Two- or three-month-old mice of each group (UNC5B WT, UNC5B T428A, UNC5B T428E, MST1 WT, MST1 K59R, and Cre virus) were anesthetized with isoflurane. Meloxicam (5 mg/kg) was injected subcutaneously for analgesics (Loxicom). Unilateral stereotaxic injection of virus was performed at coordinates corresponding to the SN: anteroposterior: ±3.1 mm, mediolateral: ±1.2 mm from Bregma, and dorsoventral: −4.3 mm from dura surface. Each site received 2 μL of viruses: AAV6-Cre (1 × 10¹²), Lenti-Sh UNC-5B WT (1 × 10¹⁰), AAV6-GFP-UNC5B T428A (1 × 10¹²), AAV6-GFP-UNC5B T428E (1 × 10¹²), Lenti-Sh Mst1 WT (1 × 10¹⁰), and AAV6-GFP-Mst1 K59R (1 × 10¹⁰) at a rate of 0.25 μL/min, using a 10-μL Hamilton syringe. The needle was kept in place for 5 min after the injection was completed, and then gently removed. Mice were placed on a heating pad until they recovered from the anesthesia.

Generation of Antibodies Specific p-UNC5B T428 Antibody.

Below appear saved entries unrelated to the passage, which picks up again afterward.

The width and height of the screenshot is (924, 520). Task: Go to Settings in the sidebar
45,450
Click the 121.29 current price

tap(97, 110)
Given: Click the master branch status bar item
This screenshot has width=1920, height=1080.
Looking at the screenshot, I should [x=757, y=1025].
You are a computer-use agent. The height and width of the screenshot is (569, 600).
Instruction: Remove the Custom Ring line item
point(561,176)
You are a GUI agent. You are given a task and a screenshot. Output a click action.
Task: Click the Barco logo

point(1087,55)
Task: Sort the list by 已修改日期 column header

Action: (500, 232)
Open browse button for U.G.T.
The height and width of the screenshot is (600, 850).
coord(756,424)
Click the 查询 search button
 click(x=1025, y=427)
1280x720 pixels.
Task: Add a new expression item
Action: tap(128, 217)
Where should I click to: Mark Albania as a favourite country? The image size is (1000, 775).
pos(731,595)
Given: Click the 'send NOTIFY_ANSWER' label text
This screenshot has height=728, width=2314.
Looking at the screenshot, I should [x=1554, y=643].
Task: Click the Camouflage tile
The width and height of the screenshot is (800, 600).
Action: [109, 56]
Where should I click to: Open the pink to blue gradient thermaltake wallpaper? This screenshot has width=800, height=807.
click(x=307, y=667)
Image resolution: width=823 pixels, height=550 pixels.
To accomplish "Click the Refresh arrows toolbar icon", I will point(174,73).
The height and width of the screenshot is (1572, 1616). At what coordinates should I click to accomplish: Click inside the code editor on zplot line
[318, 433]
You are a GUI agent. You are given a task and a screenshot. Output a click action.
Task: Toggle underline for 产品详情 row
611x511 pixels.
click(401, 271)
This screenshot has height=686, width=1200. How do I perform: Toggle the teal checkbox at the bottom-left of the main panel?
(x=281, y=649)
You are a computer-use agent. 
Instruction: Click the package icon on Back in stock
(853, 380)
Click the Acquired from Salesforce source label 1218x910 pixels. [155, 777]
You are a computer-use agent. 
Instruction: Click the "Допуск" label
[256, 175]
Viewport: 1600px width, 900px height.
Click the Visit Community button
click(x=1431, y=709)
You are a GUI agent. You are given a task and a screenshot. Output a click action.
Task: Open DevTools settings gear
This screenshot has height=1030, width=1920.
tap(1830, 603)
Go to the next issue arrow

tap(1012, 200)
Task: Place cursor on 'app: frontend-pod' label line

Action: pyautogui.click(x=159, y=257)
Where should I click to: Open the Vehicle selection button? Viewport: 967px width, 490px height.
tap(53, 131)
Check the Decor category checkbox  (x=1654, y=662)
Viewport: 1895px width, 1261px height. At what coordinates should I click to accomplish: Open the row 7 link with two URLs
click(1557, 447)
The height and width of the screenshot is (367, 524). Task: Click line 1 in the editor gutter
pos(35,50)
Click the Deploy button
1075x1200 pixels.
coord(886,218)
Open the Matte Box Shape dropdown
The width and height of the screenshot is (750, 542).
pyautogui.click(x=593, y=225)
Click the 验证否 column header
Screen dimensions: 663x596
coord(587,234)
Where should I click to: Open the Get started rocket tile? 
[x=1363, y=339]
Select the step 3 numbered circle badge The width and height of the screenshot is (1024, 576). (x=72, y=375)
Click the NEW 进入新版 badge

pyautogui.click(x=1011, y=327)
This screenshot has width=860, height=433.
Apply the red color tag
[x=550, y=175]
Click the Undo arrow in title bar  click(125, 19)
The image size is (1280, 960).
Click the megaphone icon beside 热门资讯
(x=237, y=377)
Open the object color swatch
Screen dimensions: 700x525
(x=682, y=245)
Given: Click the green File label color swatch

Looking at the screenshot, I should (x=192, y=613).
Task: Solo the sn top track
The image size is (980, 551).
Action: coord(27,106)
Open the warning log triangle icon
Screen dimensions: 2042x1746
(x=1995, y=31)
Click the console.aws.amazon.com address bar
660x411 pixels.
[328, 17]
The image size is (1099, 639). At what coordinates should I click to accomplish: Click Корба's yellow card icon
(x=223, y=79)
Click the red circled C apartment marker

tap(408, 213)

The rabbits were immunized with the peptide Ac-HPVNFKpTARPSNPQ-OH, which included the 14 amino acids in UNC5B that precede phosphorylate site at T428. The rabbits received booster injections four times with the immunizing peptide, with 3-wk intervals between injections. The antiserum was affinity purified by chromatography with the immunizing peptide and then was absorbed to a spanning peptide spanning the T428 phosphorylate site (Ac-HPVNFKTARPSNPQ-amide). The titers against the immunizing peptide were determined by enzyme-linked immunosorbent assay. The maximal dilution giving a positive response with chromogenic substrate for horseradish peroxidase was 1:30,000. The immunoactivity of the antiserum was further confirmed by Western blotting and IHC.

Behavioral Tests.

Loss of motor function was tested at 12 weeks later from 7 different virus (Cre, UNC5B WT, UNC5B T428A, UNC5B T428E, MST1 WT, and MST1 K59R) injected mice with Tat-DCC-4Fbn i.p. injection. Behavioral test included the rotarod test, cylinder test, and grid test. Rotarod test: Mice were trained for 3 d using the Rotarod (San Diego Instruments) at a slow rotational speed (5 rpm) for a maximum of 10 min. The rotational speed and latency to fall from the accelerating Rotarod were recorded, after three test trials on the test day. The rotational speed of Rotarod was modulated from 0 rpm to a maximum 40 rpm. It was gradually increased during the trial at a rate of 0.1 rpm/s. Cylinder test: Mice were placed individually into a glass cylinder (12 cm diameter × 22 cm height) and recorded by video camera. The recorded files were analyzed by a blinded observer. Between 20 and 30 wall touches per animal (contacts with fully extended digits executed with the forelimb ipsilateral and contralateral to the lesion) were counted. Grid performance test: The mice were placed on a horizontal grid. The grid was inverted, so the mice were hanging upside down by their paws. Animals were videotaped for up to 60 s, and then a 10-s segment was scored for forepaw step distance as defined by the number of grids traversed with each step.

Quantification and Statistical Analysis.

Statistical analysis of results was performed using GraphPad (Prism). All data were tested for normal distribution in order to analyze results accordingly using parametric or nonparametric tests. To compare results between two groups, Student’s unpaired t test was used. When more than two groups were compared, one-way ANOVA followed by Tukey post hoc test was applied. For repeated measures, a Repeated-measures ANOVA or two-way ANOVA test was performed followed by Bonferroni post hoc multiple comparison analysis. A value of P < 0.05 was considered to be statistically significant. Effect size of samples was determined by Power analysis (Biostat).

Data and Materials Availability.

UNC5B, MST1, and NTN1 gene expression profiling by array of PD SN was obtained from GDS 2821 series available on GEO database. All other data are available in the main text or SI Appendix.